「外来専門のクリニック」を併設している医療機関とどのように契約を結ぶべきか、ご意見をいただきたくご連絡差し上げました。
ある医療機関では、外来と入院をそれぞれ別名の医療機関(仮に、A病院とBクリニックとします)として経営しています。外来で診察に来る患者様は、まずBクリニックで診察を受けます(Bクリニックは外来専門のクリニックで、A病院と併設されています)。入院が必要な場合は、A病院へと転院していただき、以降はA病院にて治療を受けます。外来の患者様は、初めからA病院に行く事はなく、まずBクリニックを経由してからA病院へと転院される流れとなっています。A病院とBクリニックは、電子カルテを共有しており、双方からカルテや検査結果などを閲覧できるようになっています。

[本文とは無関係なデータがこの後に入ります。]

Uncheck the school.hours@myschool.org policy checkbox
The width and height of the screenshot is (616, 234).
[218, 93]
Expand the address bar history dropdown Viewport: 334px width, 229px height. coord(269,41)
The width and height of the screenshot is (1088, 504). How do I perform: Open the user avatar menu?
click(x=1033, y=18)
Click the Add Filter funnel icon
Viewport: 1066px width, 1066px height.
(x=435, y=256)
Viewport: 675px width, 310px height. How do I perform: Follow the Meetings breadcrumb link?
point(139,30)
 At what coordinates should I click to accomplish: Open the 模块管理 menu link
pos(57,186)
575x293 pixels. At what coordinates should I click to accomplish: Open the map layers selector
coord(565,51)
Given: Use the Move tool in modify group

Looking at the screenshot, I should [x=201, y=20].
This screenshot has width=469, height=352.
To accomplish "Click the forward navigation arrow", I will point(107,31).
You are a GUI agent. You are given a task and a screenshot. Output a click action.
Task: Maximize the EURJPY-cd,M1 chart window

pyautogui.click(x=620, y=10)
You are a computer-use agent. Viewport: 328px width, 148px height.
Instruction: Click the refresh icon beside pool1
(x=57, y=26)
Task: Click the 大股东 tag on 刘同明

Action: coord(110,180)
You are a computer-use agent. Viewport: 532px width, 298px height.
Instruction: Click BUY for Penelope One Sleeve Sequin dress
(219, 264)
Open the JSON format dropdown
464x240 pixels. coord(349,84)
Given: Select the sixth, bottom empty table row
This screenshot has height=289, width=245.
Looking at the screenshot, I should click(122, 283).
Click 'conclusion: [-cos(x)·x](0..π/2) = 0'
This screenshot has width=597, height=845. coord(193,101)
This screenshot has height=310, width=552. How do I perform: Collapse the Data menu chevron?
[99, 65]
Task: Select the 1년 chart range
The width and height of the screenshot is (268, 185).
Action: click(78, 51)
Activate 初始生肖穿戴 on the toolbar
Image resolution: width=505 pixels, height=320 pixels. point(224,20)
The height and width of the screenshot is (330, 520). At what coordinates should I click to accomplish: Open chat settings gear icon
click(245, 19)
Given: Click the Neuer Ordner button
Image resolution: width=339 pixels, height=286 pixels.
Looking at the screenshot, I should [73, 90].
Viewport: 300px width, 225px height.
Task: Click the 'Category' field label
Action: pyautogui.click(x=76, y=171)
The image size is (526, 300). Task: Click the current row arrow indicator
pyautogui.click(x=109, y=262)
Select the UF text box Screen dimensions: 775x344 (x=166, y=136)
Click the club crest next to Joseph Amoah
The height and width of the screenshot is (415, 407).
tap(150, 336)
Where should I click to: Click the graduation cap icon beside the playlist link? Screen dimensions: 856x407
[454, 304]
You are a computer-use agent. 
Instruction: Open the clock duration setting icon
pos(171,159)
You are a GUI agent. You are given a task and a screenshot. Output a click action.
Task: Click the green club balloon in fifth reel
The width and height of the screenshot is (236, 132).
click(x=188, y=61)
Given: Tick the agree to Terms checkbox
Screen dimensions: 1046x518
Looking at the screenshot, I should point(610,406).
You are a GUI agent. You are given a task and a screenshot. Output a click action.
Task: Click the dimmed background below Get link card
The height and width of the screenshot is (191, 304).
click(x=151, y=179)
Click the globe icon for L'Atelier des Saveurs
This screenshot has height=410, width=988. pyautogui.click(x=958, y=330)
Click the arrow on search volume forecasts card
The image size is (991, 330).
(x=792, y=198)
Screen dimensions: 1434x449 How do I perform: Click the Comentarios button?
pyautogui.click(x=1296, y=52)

そこで、「入院の治験」をこの医療機関で行いたい場合、
- A病院と治験依頼者の二者契約
- A病院とBクリニックと治験依頼者の三者契約
のいずれの形態が適当なのでしょうか?
Bクリニックでは、以下の業務を行います。
- 対象疾患かどうかを診断するための検査
- 対象疾患かどうかの診断
- 適格性確認(適格性のある患者様にのみ、治験の説明を行うため)
- 治験概要の説明(同意説明文書は用いず、簡単な口頭による紹介のみ)
Bクリニックで紹介を受けた患者様は、A病院へ転院され改めて、「同意説明」「同意取得」という流れで治験に組み入れられます。
Bクリニックでは、同意説明・取得は行っていませんが、適格性確認のための検査データはBクリニックに残されており、モニターがSDVを行う際は、Bクリニックの電子カルテを参照することとなります。
このため、二者契約ではなく三者契約とし、Bクリニックも契約上治験に参加していることを明記すべきでしょうか?しかし、その一方で、治験薬の搬入はA病院のみであり、実質的な治験の開始(同意取得)もA病院で行われます。もし三者契約とすると、スクリーニングのみを担うBクリニックが治験実施医療機関として治験届に記載されなければならず、施設選定や安全性報告等の業務が二つの医療機関に対して二重に発生してしまいます。
上記のようなケースは、いくつかの医療機関で報告されております。GCP上、クリティカルな問題とはならないかもしれませんが、ご意見をいただければと存じます。